**To do:** Render the listing below as a Markdown table with the columns Row and Text. Give each line its row number and omit blank lines. Begin at the line that contains "Task: Open ADR code BABA" and stop after the line that contains "pos(896,26)".

## Start

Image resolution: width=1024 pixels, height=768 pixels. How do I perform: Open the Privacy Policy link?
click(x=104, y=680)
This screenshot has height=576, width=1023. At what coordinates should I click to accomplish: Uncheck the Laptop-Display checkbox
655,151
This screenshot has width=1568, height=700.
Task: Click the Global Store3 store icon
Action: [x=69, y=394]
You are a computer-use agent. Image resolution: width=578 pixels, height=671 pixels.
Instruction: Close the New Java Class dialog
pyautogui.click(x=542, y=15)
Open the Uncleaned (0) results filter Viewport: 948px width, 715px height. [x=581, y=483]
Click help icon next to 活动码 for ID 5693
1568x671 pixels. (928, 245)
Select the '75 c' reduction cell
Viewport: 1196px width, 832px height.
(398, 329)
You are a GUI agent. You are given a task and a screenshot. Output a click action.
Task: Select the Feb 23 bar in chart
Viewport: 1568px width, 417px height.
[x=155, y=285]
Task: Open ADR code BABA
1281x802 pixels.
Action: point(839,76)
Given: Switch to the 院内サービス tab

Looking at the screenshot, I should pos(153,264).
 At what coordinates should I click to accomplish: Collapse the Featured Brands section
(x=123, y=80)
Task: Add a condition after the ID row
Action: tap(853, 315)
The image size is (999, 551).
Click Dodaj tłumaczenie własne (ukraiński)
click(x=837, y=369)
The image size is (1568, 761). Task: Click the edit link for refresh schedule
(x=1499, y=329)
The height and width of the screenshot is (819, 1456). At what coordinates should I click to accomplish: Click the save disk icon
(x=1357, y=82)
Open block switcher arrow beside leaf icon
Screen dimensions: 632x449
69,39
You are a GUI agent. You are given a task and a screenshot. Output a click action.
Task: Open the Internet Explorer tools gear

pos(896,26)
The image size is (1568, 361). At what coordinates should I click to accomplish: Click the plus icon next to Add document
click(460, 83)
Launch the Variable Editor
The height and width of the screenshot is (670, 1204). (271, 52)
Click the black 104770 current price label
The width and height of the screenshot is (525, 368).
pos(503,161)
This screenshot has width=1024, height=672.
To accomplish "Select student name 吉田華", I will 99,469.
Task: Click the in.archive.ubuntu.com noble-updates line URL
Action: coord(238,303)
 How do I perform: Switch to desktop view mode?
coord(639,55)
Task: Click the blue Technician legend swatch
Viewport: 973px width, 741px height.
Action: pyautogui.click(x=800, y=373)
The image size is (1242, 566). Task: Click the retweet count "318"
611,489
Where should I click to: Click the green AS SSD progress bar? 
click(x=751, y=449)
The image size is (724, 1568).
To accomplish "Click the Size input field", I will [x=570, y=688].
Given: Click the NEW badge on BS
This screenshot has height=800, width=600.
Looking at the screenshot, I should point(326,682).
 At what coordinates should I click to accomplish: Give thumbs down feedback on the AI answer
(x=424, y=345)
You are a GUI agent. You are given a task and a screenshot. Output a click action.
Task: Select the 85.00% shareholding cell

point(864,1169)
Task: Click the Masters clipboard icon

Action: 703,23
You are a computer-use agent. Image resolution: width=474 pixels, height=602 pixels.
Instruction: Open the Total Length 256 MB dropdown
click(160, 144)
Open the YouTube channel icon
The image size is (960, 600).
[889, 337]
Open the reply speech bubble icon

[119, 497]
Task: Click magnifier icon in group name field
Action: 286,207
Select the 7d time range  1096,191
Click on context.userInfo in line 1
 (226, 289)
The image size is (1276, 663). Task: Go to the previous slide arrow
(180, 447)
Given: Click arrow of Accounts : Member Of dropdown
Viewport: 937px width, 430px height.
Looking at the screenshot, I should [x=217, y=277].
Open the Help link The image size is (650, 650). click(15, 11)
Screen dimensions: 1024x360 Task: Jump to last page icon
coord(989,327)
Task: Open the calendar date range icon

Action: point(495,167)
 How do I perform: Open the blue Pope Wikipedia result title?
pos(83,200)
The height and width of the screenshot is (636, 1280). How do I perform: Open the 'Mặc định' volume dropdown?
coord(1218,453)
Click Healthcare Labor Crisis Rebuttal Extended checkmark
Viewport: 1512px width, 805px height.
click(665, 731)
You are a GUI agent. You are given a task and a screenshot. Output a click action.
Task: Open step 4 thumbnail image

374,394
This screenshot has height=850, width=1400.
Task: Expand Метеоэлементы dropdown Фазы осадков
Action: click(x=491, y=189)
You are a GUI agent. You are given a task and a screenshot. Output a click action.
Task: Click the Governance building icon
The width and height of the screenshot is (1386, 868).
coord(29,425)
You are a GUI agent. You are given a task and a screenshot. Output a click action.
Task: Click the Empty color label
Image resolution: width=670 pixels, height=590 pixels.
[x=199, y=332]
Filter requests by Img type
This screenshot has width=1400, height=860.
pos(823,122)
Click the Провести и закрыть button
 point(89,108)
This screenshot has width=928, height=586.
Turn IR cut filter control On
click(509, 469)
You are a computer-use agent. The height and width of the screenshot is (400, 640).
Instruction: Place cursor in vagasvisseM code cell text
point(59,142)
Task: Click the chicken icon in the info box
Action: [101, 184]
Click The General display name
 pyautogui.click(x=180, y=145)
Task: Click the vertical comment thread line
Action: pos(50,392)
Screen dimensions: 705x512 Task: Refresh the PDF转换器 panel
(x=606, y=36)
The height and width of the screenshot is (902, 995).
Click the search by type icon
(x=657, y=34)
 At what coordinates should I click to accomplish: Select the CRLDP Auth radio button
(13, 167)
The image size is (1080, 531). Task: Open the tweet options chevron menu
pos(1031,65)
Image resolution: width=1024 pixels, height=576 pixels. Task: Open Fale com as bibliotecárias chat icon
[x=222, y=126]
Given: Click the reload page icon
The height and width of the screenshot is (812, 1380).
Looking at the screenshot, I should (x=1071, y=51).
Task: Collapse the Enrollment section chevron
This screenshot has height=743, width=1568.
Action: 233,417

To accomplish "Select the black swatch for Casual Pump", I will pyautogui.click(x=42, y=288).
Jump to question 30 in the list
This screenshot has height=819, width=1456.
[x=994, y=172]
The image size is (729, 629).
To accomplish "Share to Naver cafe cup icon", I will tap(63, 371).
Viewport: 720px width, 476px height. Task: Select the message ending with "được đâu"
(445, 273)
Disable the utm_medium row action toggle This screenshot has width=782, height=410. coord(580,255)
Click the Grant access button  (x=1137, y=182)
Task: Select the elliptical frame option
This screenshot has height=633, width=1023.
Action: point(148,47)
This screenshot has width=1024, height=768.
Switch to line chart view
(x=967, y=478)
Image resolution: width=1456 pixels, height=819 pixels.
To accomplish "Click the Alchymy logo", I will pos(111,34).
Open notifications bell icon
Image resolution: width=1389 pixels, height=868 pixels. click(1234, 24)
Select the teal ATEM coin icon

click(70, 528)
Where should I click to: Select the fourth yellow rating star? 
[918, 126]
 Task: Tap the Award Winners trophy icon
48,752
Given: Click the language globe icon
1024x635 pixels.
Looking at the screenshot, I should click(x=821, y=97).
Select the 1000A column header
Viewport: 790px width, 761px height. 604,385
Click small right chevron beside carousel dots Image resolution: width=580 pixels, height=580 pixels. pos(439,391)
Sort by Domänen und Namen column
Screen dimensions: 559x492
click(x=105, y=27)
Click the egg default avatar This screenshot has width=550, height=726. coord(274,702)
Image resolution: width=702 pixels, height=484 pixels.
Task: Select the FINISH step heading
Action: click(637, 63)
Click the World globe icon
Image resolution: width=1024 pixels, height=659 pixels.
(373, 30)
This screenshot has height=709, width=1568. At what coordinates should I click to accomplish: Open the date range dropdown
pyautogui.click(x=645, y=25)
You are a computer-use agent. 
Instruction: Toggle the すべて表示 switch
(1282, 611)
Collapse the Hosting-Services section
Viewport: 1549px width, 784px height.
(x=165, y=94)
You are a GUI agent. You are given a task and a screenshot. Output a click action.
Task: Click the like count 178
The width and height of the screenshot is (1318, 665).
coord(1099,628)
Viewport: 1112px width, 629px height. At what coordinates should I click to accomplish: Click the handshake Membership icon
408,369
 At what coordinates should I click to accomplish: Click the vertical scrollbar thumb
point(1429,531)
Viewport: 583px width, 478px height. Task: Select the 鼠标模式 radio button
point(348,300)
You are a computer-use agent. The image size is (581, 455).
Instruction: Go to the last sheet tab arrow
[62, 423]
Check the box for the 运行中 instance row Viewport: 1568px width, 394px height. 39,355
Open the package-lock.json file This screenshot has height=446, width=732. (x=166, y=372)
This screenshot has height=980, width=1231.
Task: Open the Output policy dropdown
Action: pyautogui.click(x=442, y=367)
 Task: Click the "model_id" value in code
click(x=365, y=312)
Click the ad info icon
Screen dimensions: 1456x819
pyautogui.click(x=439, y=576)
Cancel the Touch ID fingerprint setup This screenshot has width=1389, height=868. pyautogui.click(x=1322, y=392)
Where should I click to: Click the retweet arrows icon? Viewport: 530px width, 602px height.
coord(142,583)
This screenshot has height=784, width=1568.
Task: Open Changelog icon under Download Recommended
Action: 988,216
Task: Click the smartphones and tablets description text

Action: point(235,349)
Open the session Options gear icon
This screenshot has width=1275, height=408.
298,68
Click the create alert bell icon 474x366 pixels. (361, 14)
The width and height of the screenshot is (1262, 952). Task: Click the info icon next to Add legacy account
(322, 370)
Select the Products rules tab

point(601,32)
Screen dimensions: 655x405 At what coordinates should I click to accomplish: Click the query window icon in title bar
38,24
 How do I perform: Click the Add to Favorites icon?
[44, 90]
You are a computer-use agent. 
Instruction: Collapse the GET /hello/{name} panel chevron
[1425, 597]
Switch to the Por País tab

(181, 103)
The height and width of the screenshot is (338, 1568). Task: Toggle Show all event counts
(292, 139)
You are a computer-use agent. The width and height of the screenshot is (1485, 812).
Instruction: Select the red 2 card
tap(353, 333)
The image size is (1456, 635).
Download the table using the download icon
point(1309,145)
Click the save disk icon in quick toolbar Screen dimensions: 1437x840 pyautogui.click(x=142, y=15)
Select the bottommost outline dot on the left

## End

**Task result:**
| Row | Text |
|---|---|
| 1 | Task: Open ADR code BABA |
| 2 | 1281x802 pixels. |
| 3 | Action: point(839,76) |
| 4 | Given: Switch to the 院内サービス tab |
| 5 | Looking at the screenshot, I should pos(153,264). |
| 6 |  At what coordinates should I click to accomplish: Collapse the Featured Brands section |
| 7 | (x=123, y=80) |
| 8 | Task: Add a condition after the ID row |
| 9 | Action: tap(853, 315) |
| 10 | The image size is (999, 551). |
| 11 | Click Dodaj tłumaczenie własne (ukraiński) |
| 12 | click(x=837, y=369) |
| 13 | The image size is (1568, 761). Task: Click the edit link for refresh schedule |
| 14 | (x=1499, y=329) |
| 15 | The height and width of the screenshot is (819, 1456). At what coordinates should I click to accomplish: Click the save disk icon |
| 16 | (x=1357, y=82) |
| 17 | Open block switcher arrow beside leaf icon |
| 18 | Screen dimensions: 632x449 |
| 19 | 69,39 |
| 20 | You are a GUI agent. You are given a task and a screenshot. Output a click action. |
| 21 | Task: Open the Internet Explorer tools gear |
| 22 | pos(896,26) |